Diyanet İşleri Uzmanı Dr. Yıldıray KAPLAN 'ın “Günümüz Selefiliği ve İdeolojisi” Konulu Konferansı.

Din İşleri Yüksek Kurulu’nda Diyanet İşleri Uzmanı olarak görev yapan Dr. Yıldıray KAPLAN tarafından ihtisas merkezimizde mesleki eğitim konferansları kapsamında “GÜNÜMÜZ SELEFİLİĞİ VE İDEOLOJİSİ” isimli konferans icra edildi.
Kur’ân-ı Kerim tilaveti ve Kocaeli Dini Yüksek İhtisas Merkezi Müdürü Sn. Şenol TİRYAKİ’nin selamlama konuşmasının ardından sözü Dr. Yıldıray KAPLAN devraldı.

Konuşmasına günümüz selefiliği ve ideolojisi konusunun önemine vurgu yaparak başlayan Dr. KAPLAN, 70 yıldır Filistin’de yaşanmakta olan zulme dikkat çekti, Gazze ve Filistin’de yaşanmakta olan işgal ve soykırımda şehit olanlara Allah’tan rahmet, yaralılara acil şifa, Gazze’de direnen Müslümanlara zafer nasip etmesini Cenab-ı Hak’tan niyaz etti.

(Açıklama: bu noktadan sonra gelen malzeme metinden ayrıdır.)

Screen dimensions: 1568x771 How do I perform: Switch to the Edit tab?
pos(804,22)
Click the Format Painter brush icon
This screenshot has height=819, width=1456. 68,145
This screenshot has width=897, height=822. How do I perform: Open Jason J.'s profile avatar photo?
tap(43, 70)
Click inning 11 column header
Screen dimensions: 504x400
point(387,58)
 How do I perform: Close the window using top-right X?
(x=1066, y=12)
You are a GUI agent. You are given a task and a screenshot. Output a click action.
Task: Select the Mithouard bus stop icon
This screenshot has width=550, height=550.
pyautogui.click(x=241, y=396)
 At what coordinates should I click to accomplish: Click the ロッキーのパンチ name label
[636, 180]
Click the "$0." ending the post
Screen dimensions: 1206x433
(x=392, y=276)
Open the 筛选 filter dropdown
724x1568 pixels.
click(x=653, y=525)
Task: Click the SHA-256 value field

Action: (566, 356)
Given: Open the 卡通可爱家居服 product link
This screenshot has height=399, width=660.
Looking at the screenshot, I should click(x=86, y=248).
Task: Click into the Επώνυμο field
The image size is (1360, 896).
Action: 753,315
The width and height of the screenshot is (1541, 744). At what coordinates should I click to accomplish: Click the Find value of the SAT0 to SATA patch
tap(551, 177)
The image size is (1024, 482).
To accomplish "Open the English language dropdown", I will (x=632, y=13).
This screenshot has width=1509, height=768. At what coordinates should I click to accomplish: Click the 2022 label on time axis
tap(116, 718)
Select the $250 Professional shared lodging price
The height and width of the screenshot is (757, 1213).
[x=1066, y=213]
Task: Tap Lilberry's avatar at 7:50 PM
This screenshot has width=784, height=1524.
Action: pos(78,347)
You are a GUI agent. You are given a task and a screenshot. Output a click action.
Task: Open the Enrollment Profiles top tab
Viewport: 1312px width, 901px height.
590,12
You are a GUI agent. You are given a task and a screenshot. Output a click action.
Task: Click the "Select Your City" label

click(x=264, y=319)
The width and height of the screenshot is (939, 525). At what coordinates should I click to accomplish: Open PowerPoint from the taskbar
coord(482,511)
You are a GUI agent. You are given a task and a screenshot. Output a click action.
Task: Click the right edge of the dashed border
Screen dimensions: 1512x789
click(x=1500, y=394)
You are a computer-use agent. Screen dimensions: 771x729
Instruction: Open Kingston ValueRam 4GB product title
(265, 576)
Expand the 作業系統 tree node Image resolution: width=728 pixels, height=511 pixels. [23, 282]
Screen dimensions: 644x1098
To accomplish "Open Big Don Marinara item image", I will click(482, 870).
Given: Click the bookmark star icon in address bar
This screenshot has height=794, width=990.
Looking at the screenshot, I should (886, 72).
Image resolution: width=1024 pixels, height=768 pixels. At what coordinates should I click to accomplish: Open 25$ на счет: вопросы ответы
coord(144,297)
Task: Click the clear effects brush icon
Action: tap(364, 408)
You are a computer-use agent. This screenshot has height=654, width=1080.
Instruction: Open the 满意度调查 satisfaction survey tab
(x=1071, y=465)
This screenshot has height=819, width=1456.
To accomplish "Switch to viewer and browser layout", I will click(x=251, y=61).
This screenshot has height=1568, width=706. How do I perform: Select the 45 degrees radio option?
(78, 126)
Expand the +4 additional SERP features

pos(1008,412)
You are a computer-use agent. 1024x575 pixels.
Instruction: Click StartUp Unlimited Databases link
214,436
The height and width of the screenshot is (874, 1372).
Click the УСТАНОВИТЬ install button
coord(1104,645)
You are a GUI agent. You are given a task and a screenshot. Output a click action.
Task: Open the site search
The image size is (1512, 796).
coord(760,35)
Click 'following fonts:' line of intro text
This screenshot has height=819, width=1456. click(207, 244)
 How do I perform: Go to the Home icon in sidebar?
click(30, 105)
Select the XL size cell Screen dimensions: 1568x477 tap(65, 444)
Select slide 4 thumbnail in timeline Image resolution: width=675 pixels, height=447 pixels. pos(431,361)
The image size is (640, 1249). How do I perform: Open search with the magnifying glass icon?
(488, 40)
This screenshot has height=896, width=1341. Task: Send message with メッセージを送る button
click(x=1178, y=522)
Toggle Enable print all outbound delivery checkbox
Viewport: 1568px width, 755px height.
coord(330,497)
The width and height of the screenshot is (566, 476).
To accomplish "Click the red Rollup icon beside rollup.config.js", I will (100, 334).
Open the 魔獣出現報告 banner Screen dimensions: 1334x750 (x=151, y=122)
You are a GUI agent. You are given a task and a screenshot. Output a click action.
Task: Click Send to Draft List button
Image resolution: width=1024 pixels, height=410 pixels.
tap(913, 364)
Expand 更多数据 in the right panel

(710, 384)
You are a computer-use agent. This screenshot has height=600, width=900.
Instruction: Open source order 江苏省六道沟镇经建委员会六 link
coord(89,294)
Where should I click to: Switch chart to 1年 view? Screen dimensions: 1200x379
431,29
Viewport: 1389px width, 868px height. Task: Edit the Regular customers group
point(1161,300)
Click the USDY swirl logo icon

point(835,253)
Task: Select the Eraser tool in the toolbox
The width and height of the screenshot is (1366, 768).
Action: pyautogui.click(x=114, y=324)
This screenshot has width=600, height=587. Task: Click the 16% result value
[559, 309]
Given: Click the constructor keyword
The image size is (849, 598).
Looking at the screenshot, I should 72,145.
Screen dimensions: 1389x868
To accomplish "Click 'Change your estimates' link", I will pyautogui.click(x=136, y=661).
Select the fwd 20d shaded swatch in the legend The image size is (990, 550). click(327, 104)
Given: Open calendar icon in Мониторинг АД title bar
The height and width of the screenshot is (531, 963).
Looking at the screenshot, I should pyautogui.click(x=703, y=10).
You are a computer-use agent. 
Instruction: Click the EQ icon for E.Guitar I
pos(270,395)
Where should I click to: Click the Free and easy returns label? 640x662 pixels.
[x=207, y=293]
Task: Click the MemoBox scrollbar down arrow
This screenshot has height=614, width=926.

Dr. KAPLAN, özellikle günümüz selefiliğinin bir mezhep olmadığını, Ahmed b. Hanbel ile başlayan ve İbn Teymiyye’ye kadar gelen selefilik anlayışından farklı bir çizgiye sahip olduğunu, İbn Teymiyye ile birlikte tevhid kavramının önem kazandığını ve adeta bu kavramı ideolojiye dahil eden kişinin İbn Teymiyye olduğunu söyledi.
İbn Teymiyye’nin, özellikle tevhidi zat ve sıfat tevhidi, rububiyet tevhidi ve uluhiyet tevhidi olmak üzere üç kısma ayırması kendisini selefi salihten ayırdığını ifade etti. Hocamız bu üç doktrini detayıyla açıklamak suretiyle konuşmasına devam etti.
Dr. KAPLAN, günümüzdeki selefilik menhecinin temeli konumundaki Vahhabiliğin, ilk olarak Suud ailesiyle ittifak neticesinde 1744 yılında siyasi arenaya adım atıp ardından bütün İslam topraklarında yayılmaya başladığını belirtti. Ardından Türkiye’deki selefilerin, en çok kullandığı “Hakimiyet kayıtsız şartsız Allah’ındır” sloganını nasıl istismar ettiklerini ve TBMM’nde yazan “Hakimiyet kayıtsız şartsız milletindir” sözünü de nasıl anlamamız gerektiğini beyan etti.
Hocamız, bu ideolojilerle gerekli ilmi mücadeleyi yapabilmek için bu fikirleri ortaya atan önderleri tanımak, ilkelerini, ilmi kavramlara yükledikleri manaları ve hedeflerini iyi bilmek gerektiğini vurgulayarak üçlü tevhid taksiminin Ehl-i Sünnet’in ana omurgasında yerinin olmadığının altını çizerek konuşmasını nihayete erdirdi.